What does hiring right actually require in practice?
Hiring right is not about hiring the most impressive resume or the candidate who interviewed best. It's about hiring the person whose specific combination of skills, values, and work style fits the specific requirements of the specific role you need filled. These are different things.
The failure mode most agency owners know intimately is the candidate who presents well, articulate, confident, impressive background, but whose actual working style, follow-through, or values don't match what the role requires. The mismatch becomes visible within the first few weeks and usually leads to a prolonged, uncomfortable situation.
Hiring right requires doing the work before the interview that most owners skip: writing a genuinely specific job description based on outcomes rather than tasks, defining the non-negotiable values and behaviors the role requires, and building an interview process that tests for those specific things rather than general impressiveness.
For sales-oriented roles, producers, account reps, the most reliable test is simulated performance. Give candidates a realistic sales scenario and ask them to walk through it. Not perfectly, the point isn't polish, it's the underlying approach. Do they ask questions before jumping to a solution? Do they handle an objection with curiosity or defensiveness? Do they close, or do they trail off waiting for permission? Fifteen minutes of observed behavior tells you more than two hours of structured interview questions.

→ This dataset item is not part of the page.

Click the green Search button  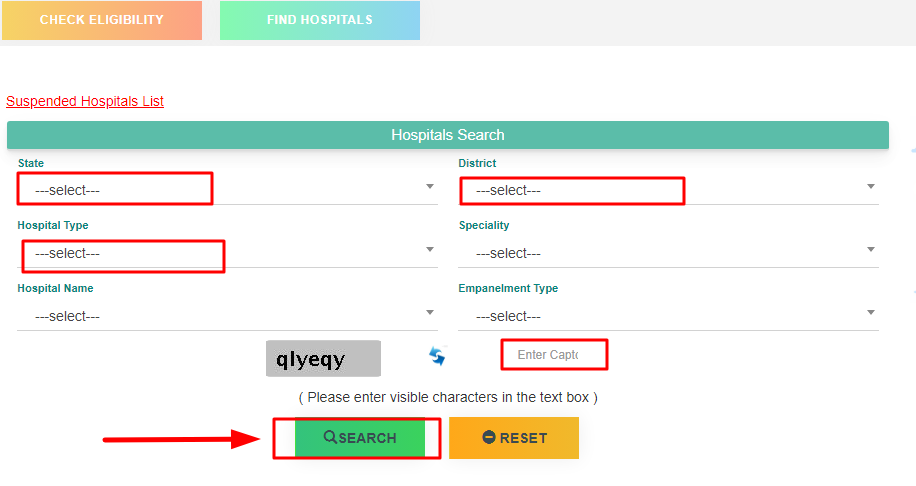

For operations and service roles, the equivalent test is a problem-solving scenario: here's a situation we've actually faced, here's the context, how would you handle it? The answer matters, but so does the process, whether they ask clarifying questions, how they structure their thinking, whether they're honest about uncertainty.
Does a higher hiring bar actually attract better candidates?

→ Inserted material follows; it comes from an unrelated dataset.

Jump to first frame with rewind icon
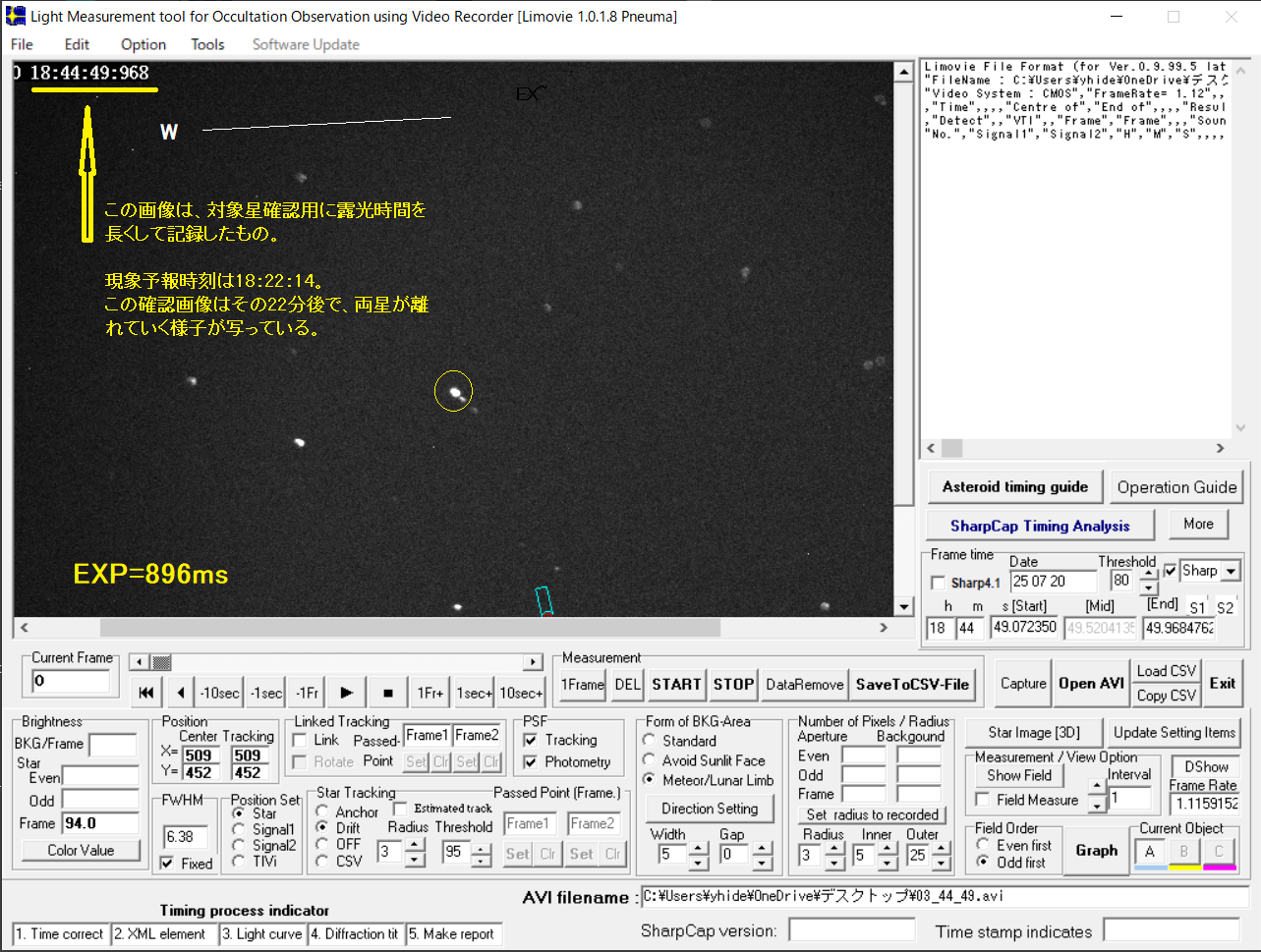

There's a second-order effect to having rigorous hiring standards that most agency owners miss: the standard itself signals something to candidates. Agencies that take hiring seriously, that have a thoughtful process, ask substantive questions, and make clear that they're selective, attract better candidates than agencies that seem to hire anyone who shows up.
Excellent candidates have options. They're evaluating you as much as you're evaluating them. When your hiring process is clearly designed to find the best person rather than just fill a seat, that communicates something important about the culture they'd be joining. The message is: this is a place that takes quality seriously. That message is an asset.
What does "fire faster" actually mean and not mean?
Fire faster is the part of this that makes people uncomfortable, so it's worth being precise about what it means, and what it doesn't.
It doesn't mean acting rashly on a first bad week or making performance decisions without adequate information. It doesn't mean bypassing documentation, legal requirements, or basic fairness to the employee. Those things matter.
What it means is this: when you have clear, consistent, documented evidence that someone is not meeting the requirements of their role, and when you've had the honest conversations about what needs to change and when, don't wait. The decision that everyone in the room already knows is coming doesn't become easier or more humane the longer it's delayed. It becomes more expensive and more damaging.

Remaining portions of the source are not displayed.